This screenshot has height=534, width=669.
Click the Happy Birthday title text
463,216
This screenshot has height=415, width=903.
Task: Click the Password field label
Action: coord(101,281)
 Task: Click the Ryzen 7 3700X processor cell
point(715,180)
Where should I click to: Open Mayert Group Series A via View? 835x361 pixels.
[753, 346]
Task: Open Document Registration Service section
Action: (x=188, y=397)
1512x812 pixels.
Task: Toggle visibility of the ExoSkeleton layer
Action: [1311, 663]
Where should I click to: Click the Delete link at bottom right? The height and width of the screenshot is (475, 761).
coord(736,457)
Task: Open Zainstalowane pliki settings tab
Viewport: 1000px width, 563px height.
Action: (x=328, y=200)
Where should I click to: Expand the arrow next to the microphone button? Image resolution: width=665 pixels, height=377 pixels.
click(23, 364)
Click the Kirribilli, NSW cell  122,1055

════════

Look above for the line containing "Where should I click to: Open". Return it and each line after it exactly, through the last line, and nothing more.

→ **Expected answer**:
Where should I click to: Open Mayert Group Series A via View? 835x361 pixels.
[753, 346]
Task: Open Document Registration Service section
Action: (x=188, y=397)
1512x812 pixels.
Task: Toggle visibility of the ExoSkeleton layer
Action: [1311, 663]
Where should I click to: Click the Delete link at bottom right? The height and width of the screenshot is (475, 761).
coord(736,457)
Task: Open Zainstalowane pliki settings tab
Viewport: 1000px width, 563px height.
Action: (x=328, y=200)
Where should I click to: Expand the arrow next to the microphone button? Image resolution: width=665 pixels, height=377 pixels.
click(23, 364)
Click the Kirribilli, NSW cell  122,1055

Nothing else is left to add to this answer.